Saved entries
§
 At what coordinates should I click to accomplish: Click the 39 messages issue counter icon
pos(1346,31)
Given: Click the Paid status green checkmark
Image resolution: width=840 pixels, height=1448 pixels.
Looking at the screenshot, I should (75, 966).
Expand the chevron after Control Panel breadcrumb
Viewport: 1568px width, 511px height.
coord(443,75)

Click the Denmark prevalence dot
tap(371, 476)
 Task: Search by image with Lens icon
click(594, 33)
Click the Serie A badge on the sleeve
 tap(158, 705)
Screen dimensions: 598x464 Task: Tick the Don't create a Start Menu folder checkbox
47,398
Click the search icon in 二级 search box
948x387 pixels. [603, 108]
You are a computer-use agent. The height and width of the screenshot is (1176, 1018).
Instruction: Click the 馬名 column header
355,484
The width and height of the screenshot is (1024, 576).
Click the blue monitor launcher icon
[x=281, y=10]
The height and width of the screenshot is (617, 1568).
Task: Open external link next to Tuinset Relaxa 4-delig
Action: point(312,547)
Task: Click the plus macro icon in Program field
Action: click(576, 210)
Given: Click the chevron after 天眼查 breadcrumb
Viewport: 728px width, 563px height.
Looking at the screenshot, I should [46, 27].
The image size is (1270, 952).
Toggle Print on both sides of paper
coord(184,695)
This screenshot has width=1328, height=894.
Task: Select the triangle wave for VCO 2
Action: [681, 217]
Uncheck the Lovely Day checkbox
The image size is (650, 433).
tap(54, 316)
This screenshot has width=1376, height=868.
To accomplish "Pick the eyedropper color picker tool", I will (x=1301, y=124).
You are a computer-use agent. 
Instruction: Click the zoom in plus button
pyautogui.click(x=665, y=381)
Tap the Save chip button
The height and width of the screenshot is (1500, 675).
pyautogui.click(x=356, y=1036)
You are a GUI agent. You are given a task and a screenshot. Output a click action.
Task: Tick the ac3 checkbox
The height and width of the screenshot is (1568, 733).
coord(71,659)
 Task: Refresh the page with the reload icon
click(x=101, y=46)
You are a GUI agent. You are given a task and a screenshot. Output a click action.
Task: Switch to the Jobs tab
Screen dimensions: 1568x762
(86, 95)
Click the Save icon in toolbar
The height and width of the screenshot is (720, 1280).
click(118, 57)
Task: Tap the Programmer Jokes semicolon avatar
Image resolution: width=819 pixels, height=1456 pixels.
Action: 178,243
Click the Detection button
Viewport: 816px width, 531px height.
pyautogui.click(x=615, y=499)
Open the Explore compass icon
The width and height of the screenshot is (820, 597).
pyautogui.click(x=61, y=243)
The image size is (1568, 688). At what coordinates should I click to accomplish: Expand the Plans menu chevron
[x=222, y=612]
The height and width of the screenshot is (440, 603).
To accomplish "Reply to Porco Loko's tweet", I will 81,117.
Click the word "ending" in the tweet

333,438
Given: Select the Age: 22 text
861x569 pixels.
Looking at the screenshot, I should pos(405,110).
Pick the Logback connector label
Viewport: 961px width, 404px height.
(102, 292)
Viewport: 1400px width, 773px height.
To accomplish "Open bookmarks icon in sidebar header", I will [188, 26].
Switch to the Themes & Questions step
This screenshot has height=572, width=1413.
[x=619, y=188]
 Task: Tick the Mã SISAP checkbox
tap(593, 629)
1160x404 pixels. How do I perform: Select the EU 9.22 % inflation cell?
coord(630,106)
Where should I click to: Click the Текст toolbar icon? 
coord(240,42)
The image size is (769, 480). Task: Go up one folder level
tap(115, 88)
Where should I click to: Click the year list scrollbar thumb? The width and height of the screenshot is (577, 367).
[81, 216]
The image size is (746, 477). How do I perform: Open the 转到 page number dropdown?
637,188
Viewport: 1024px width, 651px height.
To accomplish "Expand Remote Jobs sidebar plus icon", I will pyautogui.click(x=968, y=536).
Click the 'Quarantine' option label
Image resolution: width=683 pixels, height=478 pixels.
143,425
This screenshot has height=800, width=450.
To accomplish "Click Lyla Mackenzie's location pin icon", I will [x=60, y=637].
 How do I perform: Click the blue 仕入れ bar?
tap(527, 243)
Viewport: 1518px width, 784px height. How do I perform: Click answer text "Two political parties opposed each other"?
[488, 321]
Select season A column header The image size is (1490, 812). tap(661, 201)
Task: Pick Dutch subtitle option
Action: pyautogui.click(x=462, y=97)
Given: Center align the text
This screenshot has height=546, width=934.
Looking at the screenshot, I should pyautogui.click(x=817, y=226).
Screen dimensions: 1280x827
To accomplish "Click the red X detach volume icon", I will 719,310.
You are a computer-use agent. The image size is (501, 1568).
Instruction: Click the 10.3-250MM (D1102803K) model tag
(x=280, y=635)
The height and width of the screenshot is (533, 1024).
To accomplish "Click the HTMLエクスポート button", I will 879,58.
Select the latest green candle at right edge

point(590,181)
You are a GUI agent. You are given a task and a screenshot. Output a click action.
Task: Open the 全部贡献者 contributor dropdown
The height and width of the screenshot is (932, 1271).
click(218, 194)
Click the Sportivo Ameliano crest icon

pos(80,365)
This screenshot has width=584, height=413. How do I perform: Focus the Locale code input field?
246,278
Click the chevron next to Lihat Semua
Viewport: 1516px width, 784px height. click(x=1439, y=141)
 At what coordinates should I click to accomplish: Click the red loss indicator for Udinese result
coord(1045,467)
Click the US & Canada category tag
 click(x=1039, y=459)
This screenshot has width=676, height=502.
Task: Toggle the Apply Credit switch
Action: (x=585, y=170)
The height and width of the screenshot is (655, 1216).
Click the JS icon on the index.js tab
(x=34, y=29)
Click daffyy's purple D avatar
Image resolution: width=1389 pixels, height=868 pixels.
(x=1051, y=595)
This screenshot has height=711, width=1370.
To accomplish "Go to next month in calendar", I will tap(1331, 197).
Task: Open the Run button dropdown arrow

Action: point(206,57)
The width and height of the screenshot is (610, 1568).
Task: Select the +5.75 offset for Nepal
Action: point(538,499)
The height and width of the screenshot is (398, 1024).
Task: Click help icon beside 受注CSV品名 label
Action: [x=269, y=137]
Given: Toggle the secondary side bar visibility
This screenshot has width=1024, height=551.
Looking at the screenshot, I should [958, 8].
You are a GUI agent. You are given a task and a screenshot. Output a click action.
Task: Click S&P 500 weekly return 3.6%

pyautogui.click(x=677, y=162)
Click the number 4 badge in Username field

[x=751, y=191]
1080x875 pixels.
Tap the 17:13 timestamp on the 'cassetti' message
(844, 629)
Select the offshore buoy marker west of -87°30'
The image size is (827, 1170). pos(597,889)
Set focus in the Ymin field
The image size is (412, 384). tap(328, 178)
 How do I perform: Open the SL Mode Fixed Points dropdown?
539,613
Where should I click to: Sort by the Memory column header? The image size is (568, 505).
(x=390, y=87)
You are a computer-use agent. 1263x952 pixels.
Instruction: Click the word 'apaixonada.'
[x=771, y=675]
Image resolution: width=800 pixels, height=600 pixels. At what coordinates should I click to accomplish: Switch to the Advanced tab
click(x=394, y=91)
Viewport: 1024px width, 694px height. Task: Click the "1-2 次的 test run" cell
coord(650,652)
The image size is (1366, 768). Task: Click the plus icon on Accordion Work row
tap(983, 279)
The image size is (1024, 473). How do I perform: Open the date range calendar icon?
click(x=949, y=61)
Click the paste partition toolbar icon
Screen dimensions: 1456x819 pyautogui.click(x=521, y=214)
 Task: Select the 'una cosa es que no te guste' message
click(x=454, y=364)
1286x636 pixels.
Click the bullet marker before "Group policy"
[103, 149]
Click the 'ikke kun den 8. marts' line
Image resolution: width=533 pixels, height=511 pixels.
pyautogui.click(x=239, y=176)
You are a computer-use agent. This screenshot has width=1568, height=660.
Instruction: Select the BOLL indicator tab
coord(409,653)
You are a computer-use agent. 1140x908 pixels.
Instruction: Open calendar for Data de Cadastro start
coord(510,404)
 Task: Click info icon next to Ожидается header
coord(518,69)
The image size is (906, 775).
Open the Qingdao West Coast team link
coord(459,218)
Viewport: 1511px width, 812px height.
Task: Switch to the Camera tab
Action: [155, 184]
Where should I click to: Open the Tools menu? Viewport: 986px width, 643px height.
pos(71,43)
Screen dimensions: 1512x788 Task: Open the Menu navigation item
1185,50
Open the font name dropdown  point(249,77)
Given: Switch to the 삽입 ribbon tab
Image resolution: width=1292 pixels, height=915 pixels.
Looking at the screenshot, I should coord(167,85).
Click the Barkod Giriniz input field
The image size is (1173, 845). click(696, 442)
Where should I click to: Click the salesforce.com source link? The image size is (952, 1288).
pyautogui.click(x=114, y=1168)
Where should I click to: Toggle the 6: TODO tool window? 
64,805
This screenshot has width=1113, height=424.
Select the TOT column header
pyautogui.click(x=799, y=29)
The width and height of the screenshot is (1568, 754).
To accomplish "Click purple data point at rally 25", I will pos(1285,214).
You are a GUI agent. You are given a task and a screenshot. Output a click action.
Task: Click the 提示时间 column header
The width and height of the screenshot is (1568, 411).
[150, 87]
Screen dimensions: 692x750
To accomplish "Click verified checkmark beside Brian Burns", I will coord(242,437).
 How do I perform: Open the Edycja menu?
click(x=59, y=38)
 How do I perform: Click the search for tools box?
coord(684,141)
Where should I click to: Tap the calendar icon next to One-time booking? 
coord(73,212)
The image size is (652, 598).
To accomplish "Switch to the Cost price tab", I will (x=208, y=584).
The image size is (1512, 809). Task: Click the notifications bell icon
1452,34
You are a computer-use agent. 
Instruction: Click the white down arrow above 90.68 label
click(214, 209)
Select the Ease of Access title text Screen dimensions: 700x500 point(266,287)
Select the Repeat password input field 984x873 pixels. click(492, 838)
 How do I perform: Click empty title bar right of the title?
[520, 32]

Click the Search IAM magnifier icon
§
Only one stretch of the entries above is wanted: the lines from the one containing "Instruction: Click the 馬名 column header" through the one containing "The width and height of the screenshot is (1024, 576).". Please reproduce it exactly.

| Solution to the exercise |
Instruction: Click the 馬名 column header
355,484
The width and height of the screenshot is (1024, 576).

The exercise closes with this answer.